Problem requirements — For the material that follows, tally the lines holding "sidebar" and give the total alone.

Provided records —
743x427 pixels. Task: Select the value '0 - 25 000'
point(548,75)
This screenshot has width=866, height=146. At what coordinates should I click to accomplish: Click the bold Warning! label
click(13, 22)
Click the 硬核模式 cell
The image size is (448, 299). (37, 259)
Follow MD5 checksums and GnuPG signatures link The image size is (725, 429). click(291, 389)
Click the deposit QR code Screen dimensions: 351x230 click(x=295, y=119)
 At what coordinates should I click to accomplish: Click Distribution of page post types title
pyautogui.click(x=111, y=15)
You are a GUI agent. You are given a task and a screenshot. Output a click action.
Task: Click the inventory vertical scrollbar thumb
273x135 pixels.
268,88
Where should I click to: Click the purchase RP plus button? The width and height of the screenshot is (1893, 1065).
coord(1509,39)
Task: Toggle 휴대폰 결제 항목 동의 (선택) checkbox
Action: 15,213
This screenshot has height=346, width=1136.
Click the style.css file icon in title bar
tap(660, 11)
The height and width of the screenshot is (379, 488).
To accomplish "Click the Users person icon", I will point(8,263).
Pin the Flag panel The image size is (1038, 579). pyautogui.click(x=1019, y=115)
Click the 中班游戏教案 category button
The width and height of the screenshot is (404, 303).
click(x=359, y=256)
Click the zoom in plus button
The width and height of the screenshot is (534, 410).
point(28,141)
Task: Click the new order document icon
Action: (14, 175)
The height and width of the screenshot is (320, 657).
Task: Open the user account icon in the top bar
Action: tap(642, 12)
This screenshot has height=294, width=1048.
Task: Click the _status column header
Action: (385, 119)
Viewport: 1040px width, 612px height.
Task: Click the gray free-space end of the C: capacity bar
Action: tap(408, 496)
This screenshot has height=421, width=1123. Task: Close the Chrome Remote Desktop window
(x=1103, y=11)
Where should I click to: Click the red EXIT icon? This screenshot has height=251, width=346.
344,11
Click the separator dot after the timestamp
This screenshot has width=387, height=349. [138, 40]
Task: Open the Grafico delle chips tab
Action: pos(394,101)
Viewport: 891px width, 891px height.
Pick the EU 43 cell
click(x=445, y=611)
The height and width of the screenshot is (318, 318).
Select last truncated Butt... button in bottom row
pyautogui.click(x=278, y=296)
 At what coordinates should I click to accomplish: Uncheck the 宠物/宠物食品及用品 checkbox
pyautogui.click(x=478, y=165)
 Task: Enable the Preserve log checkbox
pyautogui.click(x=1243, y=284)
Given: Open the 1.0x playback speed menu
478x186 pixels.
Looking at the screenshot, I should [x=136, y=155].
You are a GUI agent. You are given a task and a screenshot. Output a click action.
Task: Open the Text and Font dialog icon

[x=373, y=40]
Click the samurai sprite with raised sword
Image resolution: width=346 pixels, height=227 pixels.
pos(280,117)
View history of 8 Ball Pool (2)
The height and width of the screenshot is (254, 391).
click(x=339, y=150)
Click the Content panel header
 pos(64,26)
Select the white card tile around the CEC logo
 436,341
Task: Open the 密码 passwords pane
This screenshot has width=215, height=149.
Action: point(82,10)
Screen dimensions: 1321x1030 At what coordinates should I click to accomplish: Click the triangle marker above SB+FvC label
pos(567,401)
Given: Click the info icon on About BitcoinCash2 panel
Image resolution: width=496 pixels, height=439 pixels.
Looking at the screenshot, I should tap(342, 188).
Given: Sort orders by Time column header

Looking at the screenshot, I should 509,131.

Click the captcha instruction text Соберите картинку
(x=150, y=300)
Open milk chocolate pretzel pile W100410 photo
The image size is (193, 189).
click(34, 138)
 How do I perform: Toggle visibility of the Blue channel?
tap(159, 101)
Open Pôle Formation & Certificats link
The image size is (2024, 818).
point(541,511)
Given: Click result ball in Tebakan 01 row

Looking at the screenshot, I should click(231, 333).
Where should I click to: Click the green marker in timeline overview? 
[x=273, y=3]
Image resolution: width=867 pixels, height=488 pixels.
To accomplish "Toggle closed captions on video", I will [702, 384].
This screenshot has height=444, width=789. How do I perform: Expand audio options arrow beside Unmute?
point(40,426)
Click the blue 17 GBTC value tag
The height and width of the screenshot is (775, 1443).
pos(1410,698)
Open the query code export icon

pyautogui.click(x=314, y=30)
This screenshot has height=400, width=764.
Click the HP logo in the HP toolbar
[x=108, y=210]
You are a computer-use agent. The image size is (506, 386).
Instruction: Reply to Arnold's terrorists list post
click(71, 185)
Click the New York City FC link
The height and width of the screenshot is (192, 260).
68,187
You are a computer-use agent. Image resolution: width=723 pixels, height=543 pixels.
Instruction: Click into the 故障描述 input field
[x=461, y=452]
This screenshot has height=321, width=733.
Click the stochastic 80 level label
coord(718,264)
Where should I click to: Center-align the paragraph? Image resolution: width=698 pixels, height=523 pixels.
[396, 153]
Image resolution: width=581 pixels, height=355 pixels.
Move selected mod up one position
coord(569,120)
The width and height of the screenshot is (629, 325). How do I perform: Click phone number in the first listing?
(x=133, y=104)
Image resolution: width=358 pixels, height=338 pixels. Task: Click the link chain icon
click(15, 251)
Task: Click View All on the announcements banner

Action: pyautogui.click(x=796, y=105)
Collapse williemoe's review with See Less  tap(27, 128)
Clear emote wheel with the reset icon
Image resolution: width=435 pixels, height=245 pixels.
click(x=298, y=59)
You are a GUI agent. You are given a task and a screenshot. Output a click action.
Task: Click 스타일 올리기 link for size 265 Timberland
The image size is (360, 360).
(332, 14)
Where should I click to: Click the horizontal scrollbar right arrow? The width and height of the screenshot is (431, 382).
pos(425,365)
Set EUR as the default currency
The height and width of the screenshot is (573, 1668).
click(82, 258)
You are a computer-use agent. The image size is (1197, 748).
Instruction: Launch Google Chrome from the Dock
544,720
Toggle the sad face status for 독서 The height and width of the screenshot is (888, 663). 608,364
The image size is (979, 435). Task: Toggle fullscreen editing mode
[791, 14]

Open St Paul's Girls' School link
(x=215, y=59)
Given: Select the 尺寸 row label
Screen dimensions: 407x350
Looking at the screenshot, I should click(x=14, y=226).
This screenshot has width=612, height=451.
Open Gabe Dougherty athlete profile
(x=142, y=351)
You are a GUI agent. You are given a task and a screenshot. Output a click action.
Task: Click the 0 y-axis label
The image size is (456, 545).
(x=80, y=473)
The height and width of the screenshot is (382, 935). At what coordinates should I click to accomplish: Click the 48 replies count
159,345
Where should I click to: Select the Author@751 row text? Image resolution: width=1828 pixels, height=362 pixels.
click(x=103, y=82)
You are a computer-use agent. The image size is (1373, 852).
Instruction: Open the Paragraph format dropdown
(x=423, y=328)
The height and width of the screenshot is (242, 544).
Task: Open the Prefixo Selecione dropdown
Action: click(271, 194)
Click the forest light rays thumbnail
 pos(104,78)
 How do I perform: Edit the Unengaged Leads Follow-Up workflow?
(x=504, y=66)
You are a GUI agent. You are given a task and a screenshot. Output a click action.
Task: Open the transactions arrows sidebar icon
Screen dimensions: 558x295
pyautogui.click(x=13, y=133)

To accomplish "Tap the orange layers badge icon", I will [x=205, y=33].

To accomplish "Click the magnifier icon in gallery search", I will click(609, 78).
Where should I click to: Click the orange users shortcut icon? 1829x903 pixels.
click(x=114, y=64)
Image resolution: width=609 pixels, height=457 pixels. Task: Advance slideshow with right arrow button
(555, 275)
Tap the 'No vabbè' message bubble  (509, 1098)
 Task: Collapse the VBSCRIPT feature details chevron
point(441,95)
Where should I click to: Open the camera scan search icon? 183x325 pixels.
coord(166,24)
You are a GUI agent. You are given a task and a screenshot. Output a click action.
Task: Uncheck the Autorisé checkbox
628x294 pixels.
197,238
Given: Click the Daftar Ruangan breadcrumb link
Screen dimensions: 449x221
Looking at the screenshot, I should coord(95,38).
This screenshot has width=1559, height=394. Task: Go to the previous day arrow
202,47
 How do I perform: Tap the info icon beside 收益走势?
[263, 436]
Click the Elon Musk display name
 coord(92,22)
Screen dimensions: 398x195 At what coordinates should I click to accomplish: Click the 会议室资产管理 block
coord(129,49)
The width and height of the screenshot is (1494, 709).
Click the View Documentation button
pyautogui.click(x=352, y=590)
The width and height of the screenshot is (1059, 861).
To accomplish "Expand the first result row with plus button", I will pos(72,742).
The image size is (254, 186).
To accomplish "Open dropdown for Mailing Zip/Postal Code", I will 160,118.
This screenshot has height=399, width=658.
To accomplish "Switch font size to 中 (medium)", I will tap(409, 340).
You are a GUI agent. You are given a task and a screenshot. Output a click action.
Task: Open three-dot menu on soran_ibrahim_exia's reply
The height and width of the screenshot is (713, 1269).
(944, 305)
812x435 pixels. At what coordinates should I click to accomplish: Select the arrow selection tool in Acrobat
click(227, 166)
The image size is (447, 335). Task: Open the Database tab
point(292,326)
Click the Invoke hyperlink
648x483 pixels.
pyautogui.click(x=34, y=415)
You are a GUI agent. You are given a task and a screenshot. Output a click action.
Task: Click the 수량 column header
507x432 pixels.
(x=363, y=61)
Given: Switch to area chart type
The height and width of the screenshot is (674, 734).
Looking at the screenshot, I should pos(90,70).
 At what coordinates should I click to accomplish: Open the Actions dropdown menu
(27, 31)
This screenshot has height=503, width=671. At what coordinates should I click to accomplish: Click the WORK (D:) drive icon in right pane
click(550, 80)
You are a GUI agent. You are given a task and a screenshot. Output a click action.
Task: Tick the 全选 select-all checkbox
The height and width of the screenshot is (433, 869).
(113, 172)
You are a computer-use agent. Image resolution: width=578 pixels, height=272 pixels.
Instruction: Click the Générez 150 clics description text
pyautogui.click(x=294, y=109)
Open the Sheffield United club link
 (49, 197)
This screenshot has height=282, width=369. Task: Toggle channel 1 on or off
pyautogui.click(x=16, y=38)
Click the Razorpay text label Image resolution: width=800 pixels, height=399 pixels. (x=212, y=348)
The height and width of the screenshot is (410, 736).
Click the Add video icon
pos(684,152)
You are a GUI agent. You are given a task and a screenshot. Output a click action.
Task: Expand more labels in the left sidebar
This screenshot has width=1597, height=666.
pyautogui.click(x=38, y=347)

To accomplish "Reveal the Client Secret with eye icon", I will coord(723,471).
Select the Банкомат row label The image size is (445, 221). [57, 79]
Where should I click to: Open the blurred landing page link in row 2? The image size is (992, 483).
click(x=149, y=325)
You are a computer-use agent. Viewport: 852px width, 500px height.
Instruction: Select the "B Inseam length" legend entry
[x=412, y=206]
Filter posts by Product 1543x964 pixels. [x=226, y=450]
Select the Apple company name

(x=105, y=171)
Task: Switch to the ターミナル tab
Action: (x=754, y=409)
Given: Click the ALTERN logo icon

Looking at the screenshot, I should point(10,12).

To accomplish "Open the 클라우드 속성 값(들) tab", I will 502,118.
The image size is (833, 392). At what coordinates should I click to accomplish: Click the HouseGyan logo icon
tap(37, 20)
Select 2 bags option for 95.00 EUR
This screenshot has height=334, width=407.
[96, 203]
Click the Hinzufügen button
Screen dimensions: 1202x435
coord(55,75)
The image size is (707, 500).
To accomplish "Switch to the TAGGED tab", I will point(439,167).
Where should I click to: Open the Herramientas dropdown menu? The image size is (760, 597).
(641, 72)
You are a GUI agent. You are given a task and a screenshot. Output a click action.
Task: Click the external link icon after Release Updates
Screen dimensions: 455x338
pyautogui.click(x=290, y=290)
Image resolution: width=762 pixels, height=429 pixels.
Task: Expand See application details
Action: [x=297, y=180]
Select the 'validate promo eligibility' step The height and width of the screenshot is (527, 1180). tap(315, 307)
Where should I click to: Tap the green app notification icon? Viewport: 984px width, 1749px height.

Reply to the exercise — 2